NEW DELHI: The Supreme Court on Wednesday said that it was "not averse to inter-faith and inter-caste marriages" after the father of a woman who married a Muslim man moved it against the Chhattisgarh High Court order which had allowed the couple to live together.
A bench of Justice Arun Mishra and Justice M R Shah said: "We are not averse to interfaith marriages. Hindu-Muslim marriages are acceptable. If they marry each other under the law, why should there be problems?"
A 33-year-old Muslim man had last year converted to Hinduism to marry a 23-year-old Hindu woman in Chhattisgarh.
The father of the woman, however, has alleged that he has now reconverted to Islam.
Senior advocate Mukul Rohatgi, appearing for the woman's father, said he has filed an appeal in the top court as the marriage was a sham and the result of a racket.

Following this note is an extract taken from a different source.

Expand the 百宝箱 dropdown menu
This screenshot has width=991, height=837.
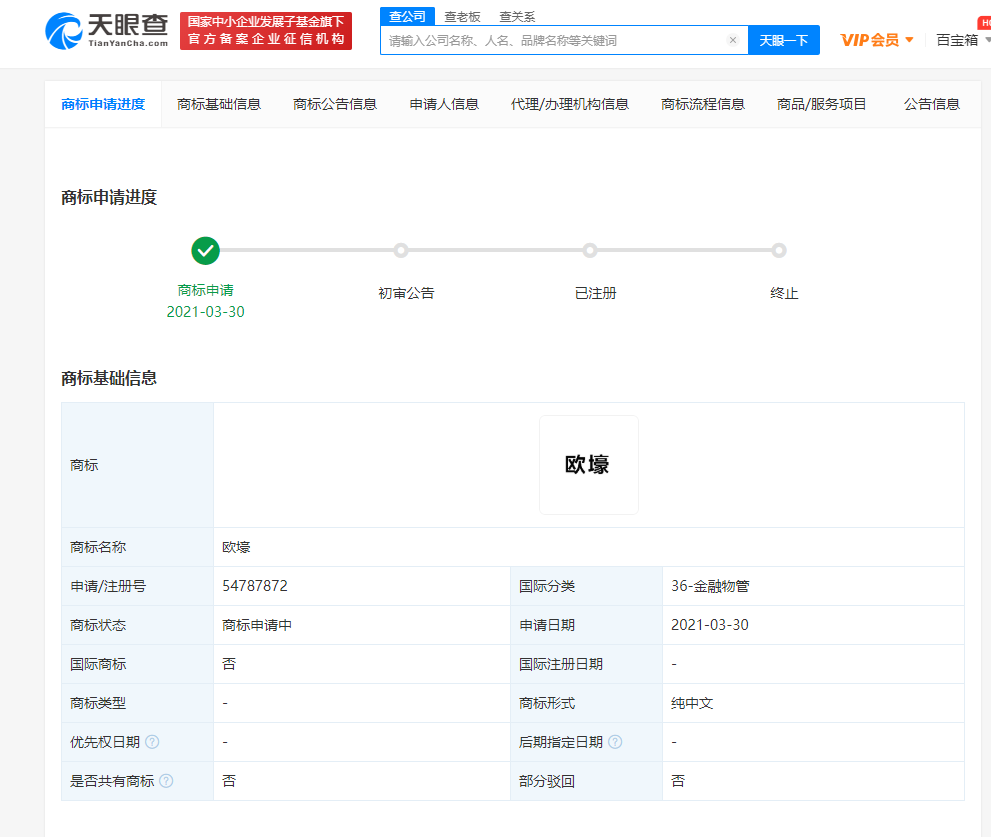coord(961,39)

Rohatgi apprised the court of a racket which is being operated in the name of inter-faith marriages and asked the top court to look into it.
Senior lawyers Rakesh Dwivedi, representing the man who converted to Hinduism for the marriage, and Gopal Shankarnarayan representing the woman, cited from the Supreme Court's order in Kerala's Hadiya case while opposing an investigation into the marriage.
Sankaranarayanan told the Bench that his client does not need any protection except from her father.
The bench has slated the matter for further hearing on September 24 and sought the response from the state government.
The apex court also clarified that it will not investigate the marriage and only wanted to ensure that the woman's interests are protected in peculiar facts of the case.
"We are not against such relationships... but only on how to protect the woman. We do get concerned about the future of the women and that is why we want to make our efforts to secure her future," it added.